Posted: Mon Feb 16, 2015 11:03 am
by JuKu
Many people already have a CNC machine, and have asked me about an upgrade kit to be added to an existing machine:

I am not planning to offer this, at least not at this moment. My top priority is to prepare for shipping the first patch of kits, after which I have some very useful features to add to the machine. So, for some time ahead, I simply don't have time to consider this.

Secondly, I'm not very convinced the practicality of this. The pick and place functions are rather involved, there would be a lot of work in converting the machine from CNC functions to pick and place functions and vice versa. Besides, I'm certain that you don't want to have pick and place functions happening on a machine that you have used to generate lots of small metal chips! On the other hand, converting a machine permanently from a CNC to a pick and place machine would leave you without a CNC, and I suppose there was a good reason to buy it when you did.

But this is only my opinion: "The entrepreneurs' freedom: An entrepreneur is free to do exactly what the customers want." So, if there is sufficient demand, I might end up doing a conversion kit one day. However, at the moment this is something I can't offer, even if I would wish to do so.

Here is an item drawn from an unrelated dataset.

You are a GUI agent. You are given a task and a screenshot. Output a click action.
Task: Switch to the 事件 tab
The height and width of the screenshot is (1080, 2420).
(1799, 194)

I hope you understand.

Re: FAQ: Would you make a CNC upgrade kit?

Posted: Thu Aug 27, 2015 12:04 pm
by Spikee
To be honest you might aswell pick one of those china cnc's from ebay or the shapeoko. It is quite hard to beat that price and those work without issues.

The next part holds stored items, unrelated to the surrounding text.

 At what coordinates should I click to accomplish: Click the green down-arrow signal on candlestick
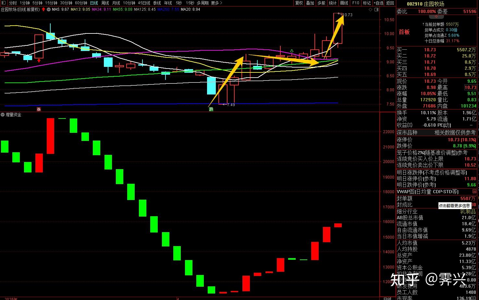point(292,51)
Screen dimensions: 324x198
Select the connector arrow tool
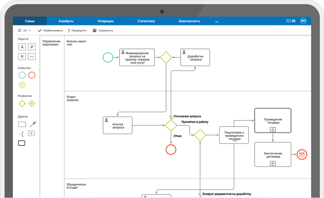32,124
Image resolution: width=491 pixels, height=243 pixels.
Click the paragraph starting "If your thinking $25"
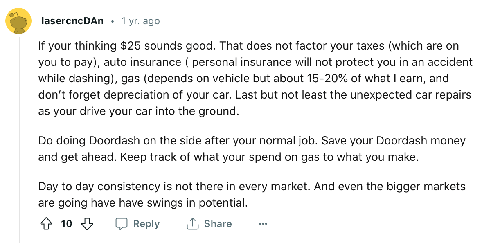[x=255, y=78]
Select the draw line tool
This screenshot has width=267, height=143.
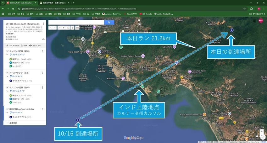point(68,28)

Re: FAQ: Would you make a CNC upgrade kit?

Posted: Tue Sep 01, 2015 7:17 pm
by WayOutWest
Spikee wrote:To be honest you might aswell pick one of those china cnc's from ebay or the shapeoko. It is quite hard to beat that price
The shapeoko costs almost as much and only has three axes. A pick-and-place needs four axes in order to rotate the parts into alignment. Also the shapeoko has no vacuum, no pickup head, and no cameras.

Not sure which "china cnc's from ebay" you mean, but all the ones I've seen would cost more than the liteplacer by the time you're done upgrading everything.
Spikee wrote:and those work without issues.
Not as a pick and place they don't. How are you going to rotate the parts? And there will be plenty of issues trying to "bolt on" high precision elements like the pickup head and downlooking camera.

Re: FAQ: Would you make a CNC upgrade kit?

Posted: Tue Sep 01, 2015 7:38 pm
by Spikee
I was talking about a cncmachine. Not using a cnc as a pick and place and visa versa.

With a liteplacer you might do very light milling but that is really all the construction can do.

Also do not want all that mess a cnc makes when you are useing it as a PNP later.

Re: FAQ: Would you make a CNC upgrade kit?

Posted: Sun Nov 15, 2015 9:49 am
by mucek
Spikee wrote:With a liteplacer you might do very light milling but that is really all the construction can do.
Hmm, you get me to the idea of perhaps putting an 1 W laser on Liteplacer ... :) Properly focused might be used to cut stencils out of mylar ...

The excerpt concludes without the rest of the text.